There are several options:
- The Proton standalone version:
- The Proton J2SE version, is which is just a simple Java app running the Proton engine. This can be found under ProtonJ2SE project.
- The Proton web version provides a RESTful interface for sending events, as well as the admin app for managing Proton apps; Those are the ProtonOnWebServer and ProtonOnWebServerAdmin projects, respectively. This version of the engine is adapted to run on a web server. It allows users to push RESTful events to the engine in addition to pulling RESTful events options provided by the REST adapter. This version also provides REST APIs for managing the engine’s instance lifecycle, and to manage the definition repository.

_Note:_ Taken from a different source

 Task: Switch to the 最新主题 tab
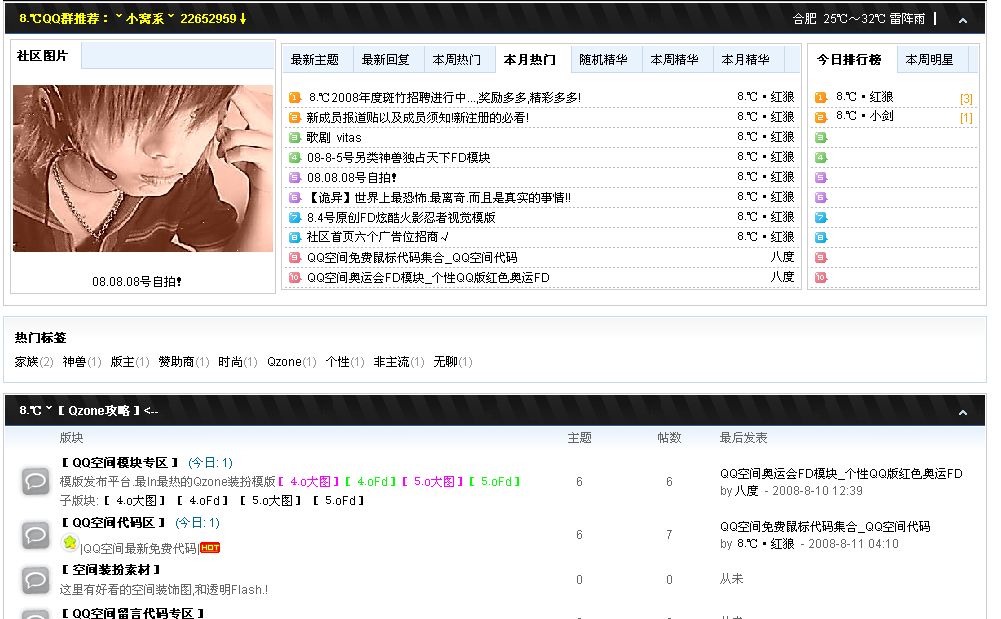click(x=315, y=60)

- The Proton web UI, provides an authoring environment for Proton applications; Those are the AuthoringTool and AuthoringToolWebServer projects.
- Puppet installation script. Download and unzip the puppet.zip file. This folder is used for installation of the web version on new ubuntu machine with or without puppet installed on it. To run without puppet installed, run the script miscalleneous/CEP_Install_via_puppet.sh
- The Proton on STORM version, which allows to run the engine in a distributed manner on multiple machines using the STORM infrastructure.
To work with artifacts
All build artifacts are in the [Proton github repository] (https://github.com/ishkin/Proton/tree/master/mvn-repo/com/ibm/hrl/proton). These can be used as dependencies in maven builds. In case you would like to work with simple artifacts, you can find these here
For standalone engines, use the [ProtonJ2SE artifact] (https://github.com/ishkin/Proton/tree/master/artifacts/ProtonJ2SE.zip). This is a .zip distribution, with ProtonJ2SE executable jar, launch script, sample, and docs directory.

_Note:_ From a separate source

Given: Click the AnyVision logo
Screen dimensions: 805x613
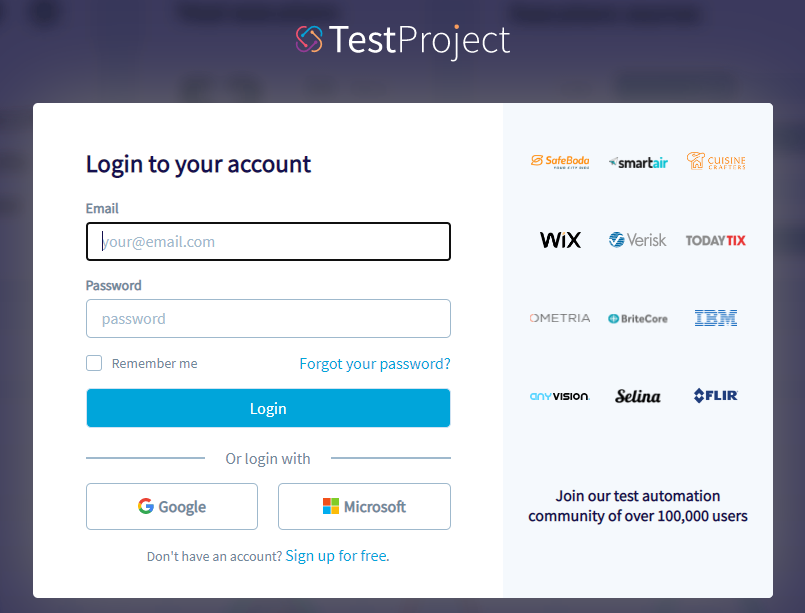Looking at the screenshot, I should [560, 396].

For instructions on how to configure and install IBM Proactive Technology Online on Tomcat (web version), see the [Proton on Tomcat guide] (https://forge.fi-ware.org/plugins/mediawiki/wiki/fiware/index.php/CEP_GE_-_IBM_Proactive_Technology_Online_Installation_and_Administration_Guide)
Detailed online documentation for installation, testing, web authoring of rules and web APIs are located in https://readthedocs.org/projects/proactive-technology-online/builds/ Documentations is also available under the /documentation folder, and includes the Proton's User Guide (explaining the language building blocks and use of the authoring tool use) and Programmer's Guide (explaining possible extension points to the Proton's programming model)

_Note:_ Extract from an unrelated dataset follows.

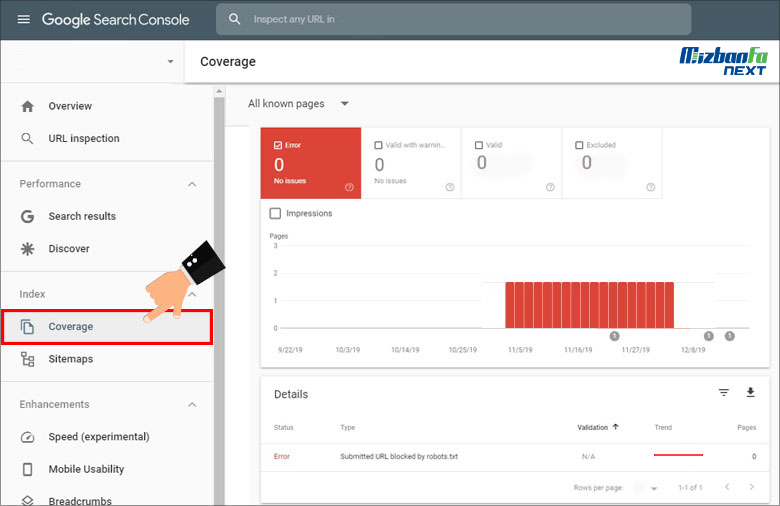Go to next page of table rows
The image size is (780, 506).
(x=751, y=487)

IBM Proactive Technology Online is licenced under the Apache Licence Version 2.0. For more information see the LICENCE.md
For working with source code, note that the projects are maven projects. They can be built using the "clean install" targets by running the mvn command on the parent pom (located in the "Proton”) directory. This command will build all the Proton projects.
In addition, by executing the "mvn deploy" command of the same parent pom after performing clean install, the target jars will be installed into a local repository named "mvn-repo" (/Proton/maven-repo).